#### PROBLEM TO WORK ON
State the number of lines in the listing below that contain the string "what", treating uppercase and lowercase letters as distinct, and give only that number.

— Start of EXTRACTED MATERIAL —

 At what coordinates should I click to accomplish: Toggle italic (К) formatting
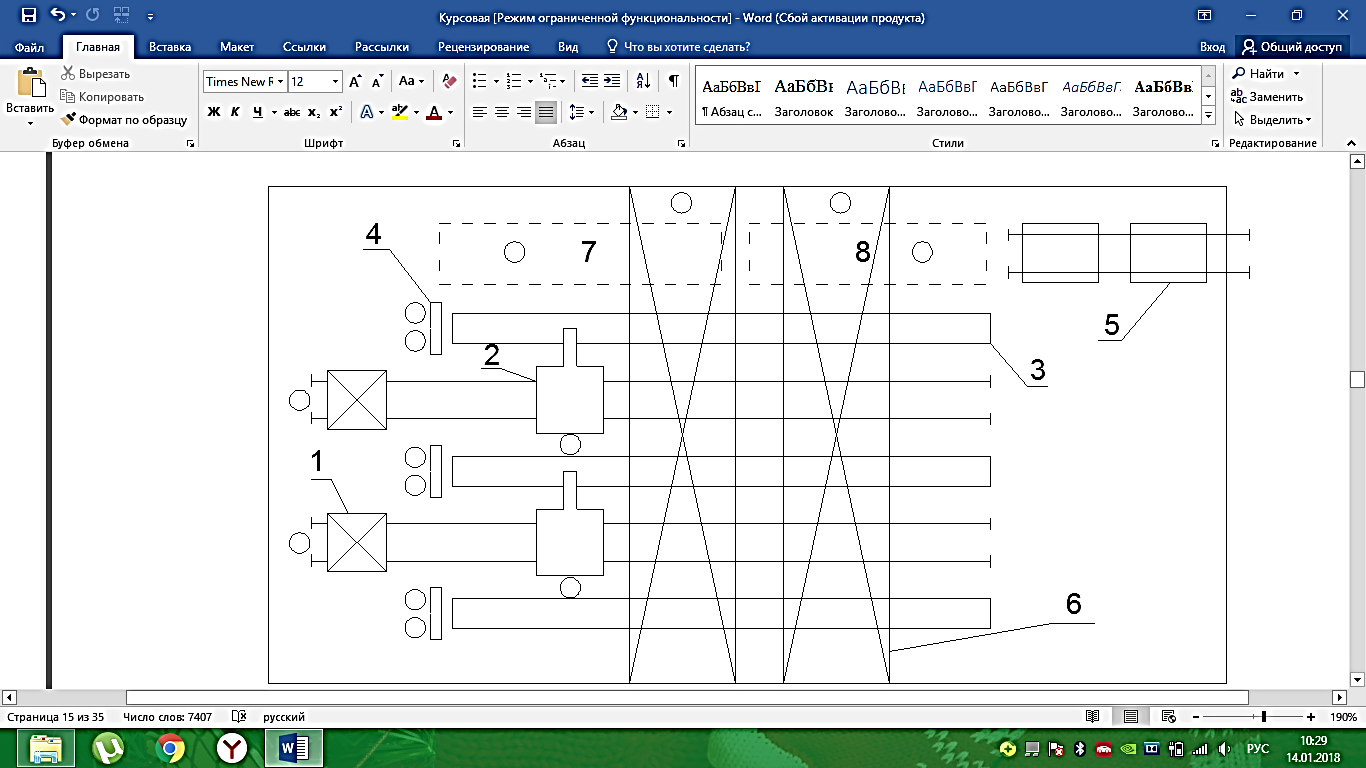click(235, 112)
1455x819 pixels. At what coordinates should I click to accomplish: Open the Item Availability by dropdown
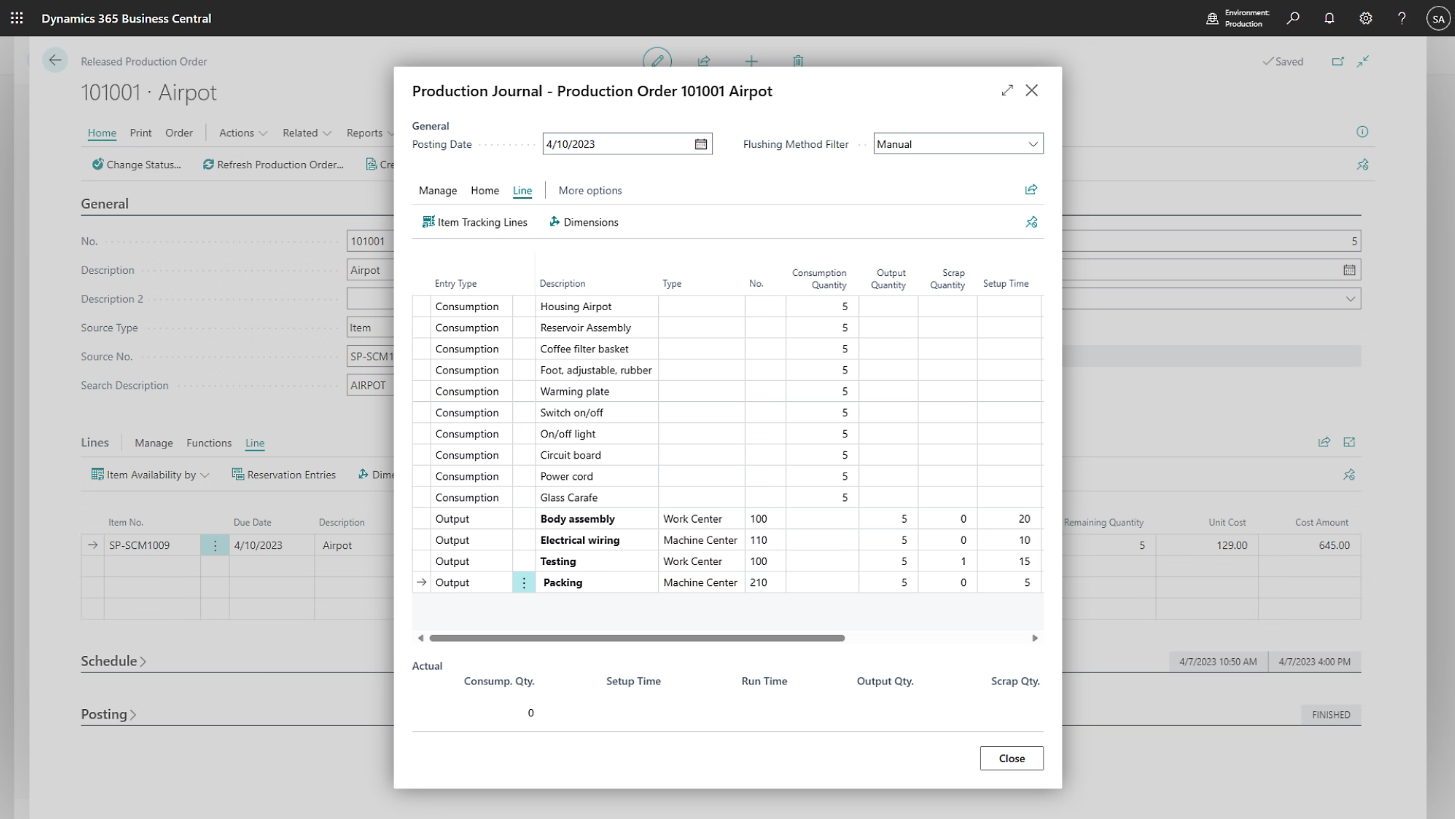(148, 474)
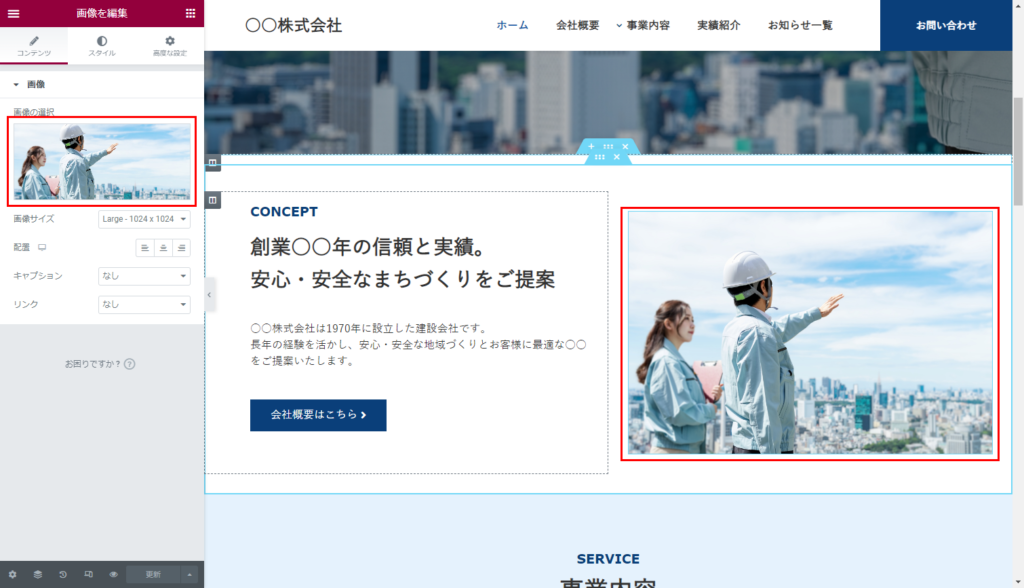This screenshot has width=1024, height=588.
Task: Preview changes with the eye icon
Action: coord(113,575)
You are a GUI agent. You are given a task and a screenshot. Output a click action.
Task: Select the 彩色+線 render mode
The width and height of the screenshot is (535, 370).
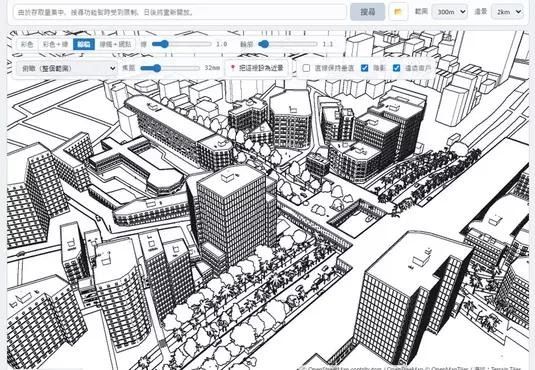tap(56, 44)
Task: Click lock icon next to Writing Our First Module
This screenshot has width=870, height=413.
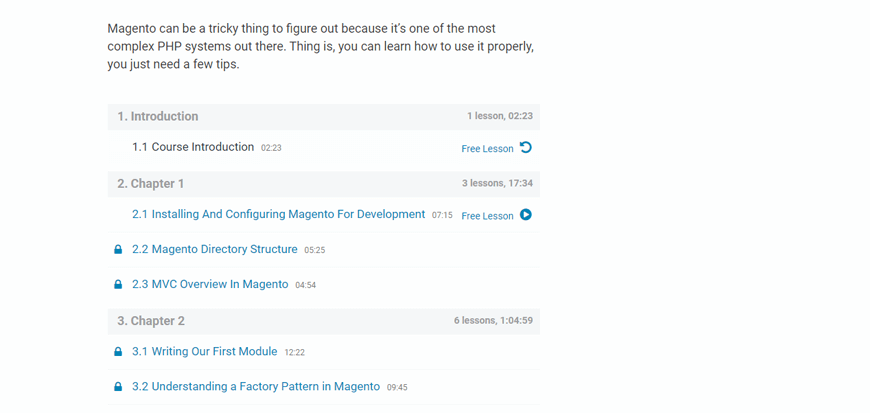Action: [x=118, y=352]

— End of EXTRACTED MATERIAL —

#### SOLUTION BELOW
2